Task to carry out
Rewrite each of the rows below, replacing "Screen dimensions" with "Display size" wherever it occurs and leaving everything else unchanged.

-=-=-

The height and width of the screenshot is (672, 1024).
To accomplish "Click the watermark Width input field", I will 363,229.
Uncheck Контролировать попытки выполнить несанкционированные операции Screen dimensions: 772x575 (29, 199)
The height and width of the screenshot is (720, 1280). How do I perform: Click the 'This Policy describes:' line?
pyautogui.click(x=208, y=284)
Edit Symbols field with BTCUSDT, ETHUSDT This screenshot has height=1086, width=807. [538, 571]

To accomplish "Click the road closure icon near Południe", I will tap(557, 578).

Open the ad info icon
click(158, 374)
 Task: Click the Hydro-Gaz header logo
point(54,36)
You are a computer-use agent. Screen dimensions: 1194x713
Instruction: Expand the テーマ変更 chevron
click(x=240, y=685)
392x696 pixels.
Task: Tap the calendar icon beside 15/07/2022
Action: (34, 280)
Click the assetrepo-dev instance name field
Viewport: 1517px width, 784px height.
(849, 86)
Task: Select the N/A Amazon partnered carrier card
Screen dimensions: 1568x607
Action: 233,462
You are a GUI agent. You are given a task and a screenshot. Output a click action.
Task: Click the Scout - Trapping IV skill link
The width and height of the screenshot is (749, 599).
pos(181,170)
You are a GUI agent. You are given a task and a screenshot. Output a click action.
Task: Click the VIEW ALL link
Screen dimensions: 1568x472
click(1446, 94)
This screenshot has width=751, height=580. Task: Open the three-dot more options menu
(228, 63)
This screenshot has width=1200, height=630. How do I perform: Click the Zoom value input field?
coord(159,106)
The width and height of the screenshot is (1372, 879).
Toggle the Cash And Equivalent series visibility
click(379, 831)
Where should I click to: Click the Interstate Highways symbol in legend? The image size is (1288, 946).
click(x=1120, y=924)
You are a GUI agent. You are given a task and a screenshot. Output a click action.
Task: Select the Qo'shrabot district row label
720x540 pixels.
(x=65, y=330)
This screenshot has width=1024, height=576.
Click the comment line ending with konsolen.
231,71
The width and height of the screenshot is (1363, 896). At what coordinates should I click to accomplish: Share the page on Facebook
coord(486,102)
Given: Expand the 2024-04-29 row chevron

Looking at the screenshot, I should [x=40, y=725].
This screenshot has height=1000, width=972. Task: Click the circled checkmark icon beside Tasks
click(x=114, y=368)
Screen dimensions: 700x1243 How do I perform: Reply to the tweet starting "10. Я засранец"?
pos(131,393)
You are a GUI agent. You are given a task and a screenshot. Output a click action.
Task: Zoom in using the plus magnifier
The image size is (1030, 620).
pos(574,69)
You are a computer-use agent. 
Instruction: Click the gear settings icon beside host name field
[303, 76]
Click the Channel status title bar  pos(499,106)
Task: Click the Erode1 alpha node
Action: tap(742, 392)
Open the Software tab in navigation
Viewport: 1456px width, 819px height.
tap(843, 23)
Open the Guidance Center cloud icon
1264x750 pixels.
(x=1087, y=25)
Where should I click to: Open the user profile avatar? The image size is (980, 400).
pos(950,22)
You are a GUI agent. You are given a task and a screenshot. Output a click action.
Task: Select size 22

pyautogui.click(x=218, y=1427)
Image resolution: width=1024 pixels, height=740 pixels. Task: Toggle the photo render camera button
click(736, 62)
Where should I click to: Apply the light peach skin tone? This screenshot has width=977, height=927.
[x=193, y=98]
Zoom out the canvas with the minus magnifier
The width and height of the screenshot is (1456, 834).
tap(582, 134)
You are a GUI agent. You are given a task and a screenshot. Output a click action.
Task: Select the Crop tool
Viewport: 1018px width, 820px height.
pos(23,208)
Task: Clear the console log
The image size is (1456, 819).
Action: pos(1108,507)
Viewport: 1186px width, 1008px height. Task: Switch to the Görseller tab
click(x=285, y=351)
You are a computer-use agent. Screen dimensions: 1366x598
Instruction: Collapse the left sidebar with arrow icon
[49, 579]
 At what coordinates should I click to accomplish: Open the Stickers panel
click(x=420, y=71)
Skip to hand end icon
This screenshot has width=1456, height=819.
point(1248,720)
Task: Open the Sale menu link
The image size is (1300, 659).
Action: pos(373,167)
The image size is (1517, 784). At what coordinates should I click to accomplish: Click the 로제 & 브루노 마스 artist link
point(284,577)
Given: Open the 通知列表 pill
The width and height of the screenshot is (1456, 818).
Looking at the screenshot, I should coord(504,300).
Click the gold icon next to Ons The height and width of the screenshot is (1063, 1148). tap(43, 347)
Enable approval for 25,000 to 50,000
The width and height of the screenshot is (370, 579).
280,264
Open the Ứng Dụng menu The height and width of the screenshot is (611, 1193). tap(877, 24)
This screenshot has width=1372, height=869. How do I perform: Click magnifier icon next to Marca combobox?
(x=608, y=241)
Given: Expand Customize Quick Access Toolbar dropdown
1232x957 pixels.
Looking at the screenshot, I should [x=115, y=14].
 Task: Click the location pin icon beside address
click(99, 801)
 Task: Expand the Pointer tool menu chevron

-=-=-

Answer for the task
The height and width of the screenshot is (672, 1024).
To accomplish "Click the watermark Width input field", I will 363,229.
Uncheck Контролировать попытки выполнить несанкционированные операции Display size: 772x575 (29, 199)
The height and width of the screenshot is (720, 1280). How do I perform: Click the 'This Policy describes:' line?
pyautogui.click(x=208, y=284)
Edit Symbols field with BTCUSDT, ETHUSDT This screenshot has height=1086, width=807. [538, 571]

To accomplish "Click the road closure icon near Południe", I will tap(557, 578).

Open the ad info icon
click(158, 374)
 Task: Click the Hydro-Gaz header logo
point(54,36)
You are a computer-use agent. Display size: 1194x713
Instruction: Expand the テーマ変更 chevron
click(x=240, y=685)
392x696 pixels.
Task: Tap the calendar icon beside 15/07/2022
Action: (34, 280)
Click the assetrepo-dev instance name field
Viewport: 1517px width, 784px height.
(849, 86)
Task: Select the N/A Amazon partnered carrier card
Display size: 1568x607
Action: 233,462
You are a GUI agent. You are given a task and a screenshot. Output a click action.
Task: Click the Scout - Trapping IV skill link
The width and height of the screenshot is (749, 599).
pos(181,170)
You are a GUI agent. You are given a task and a screenshot. Output a click action.
Task: Click the VIEW ALL link
Display size: 1568x472
click(1446, 94)
This screenshot has width=751, height=580. Task: Open the three-dot more options menu
(228, 63)
This screenshot has width=1200, height=630. How do I perform: Click the Zoom value input field?
coord(159,106)
The width and height of the screenshot is (1372, 879).
Toggle the Cash And Equivalent series visibility
click(379, 831)
Where should I click to: Click the Interstate Highways symbol in legend? The image size is (1288, 946).
click(x=1120, y=924)
You are a GUI agent. You are given a task and a screenshot. Output a click action.
Task: Select the Qo'shrabot district row label
720x540 pixels.
(x=65, y=330)
This screenshot has width=1024, height=576.
Click the comment line ending with konsolen.
231,71
The width and height of the screenshot is (1363, 896). At what coordinates should I click to accomplish: Share the page on Facebook
coord(486,102)
Given: Expand the 2024-04-29 row chevron

Looking at the screenshot, I should [x=40, y=725].
This screenshot has height=1000, width=972. Task: Click the circled checkmark icon beside Tasks
click(x=114, y=368)
Display size: 700x1243 How do I perform: Reply to the tweet starting "10. Я засранец"?
pos(131,393)
You are a GUI agent. You are given a task and a screenshot. Output a click action.
Task: Zoom in using the plus magnifier
The image size is (1030, 620).
pos(574,69)
You are a computer-use agent. 
Instruction: Click the gear settings icon beside host name field
[303, 76]
Click the Channel status title bar  pos(499,106)
Task: Click the Erode1 alpha node
Action: tap(742, 392)
Open the Software tab in navigation
Viewport: 1456px width, 819px height.
tap(843, 23)
Open the Guidance Center cloud icon
1264x750 pixels.
(x=1087, y=25)
Where should I click to: Open the user profile avatar? The image size is (980, 400).
pos(950,22)
You are a GUI agent. You are given a task and a screenshot. Output a click action.
Task: Select size 22

pyautogui.click(x=218, y=1427)
Image resolution: width=1024 pixels, height=740 pixels. Task: Toggle the photo render camera button
click(736, 62)
Where should I click to: Apply the light peach skin tone? This screenshot has width=977, height=927.
[x=193, y=98]
Zoom out the canvas with the minus magnifier
The width and height of the screenshot is (1456, 834).
tap(582, 134)
You are a GUI agent. You are given a task and a screenshot. Output a click action.
Task: Select the Crop tool
Viewport: 1018px width, 820px height.
pos(23,208)
Task: Clear the console log
The image size is (1456, 819).
Action: pos(1108,507)
Viewport: 1186px width, 1008px height. Task: Switch to the Görseller tab
click(x=285, y=351)
You are a computer-use agent. Display size: 1366x598
Instruction: Collapse the left sidebar with arrow icon
[49, 579]
 At what coordinates should I click to accomplish: Open the Stickers panel
click(x=420, y=71)
Skip to hand end icon
This screenshot has width=1456, height=819.
point(1248,720)
Task: Open the Sale menu link
The image size is (1300, 659).
Action: pos(373,167)
The image size is (1517, 784). At what coordinates should I click to accomplish: Click the 로제 & 브루노 마스 artist link
point(284,577)
Given: Open the 通知列表 pill
The width and height of the screenshot is (1456, 818).
Looking at the screenshot, I should coord(504,300).
Click the gold icon next to Ons The height and width of the screenshot is (1063, 1148). tap(43, 347)
Enable approval for 25,000 to 50,000
The width and height of the screenshot is (370, 579).
280,264
Open the Ứng Dụng menu The height and width of the screenshot is (611, 1193). tap(877, 24)
This screenshot has width=1372, height=869. How do I perform: Click magnifier icon next to Marca combobox?
(x=608, y=241)
Given: Expand Customize Quick Access Toolbar dropdown
1232x957 pixels.
Looking at the screenshot, I should [x=115, y=14].
 Task: Click the location pin icon beside address
click(99, 801)
 Task: Expand the Pointer tool menu chevron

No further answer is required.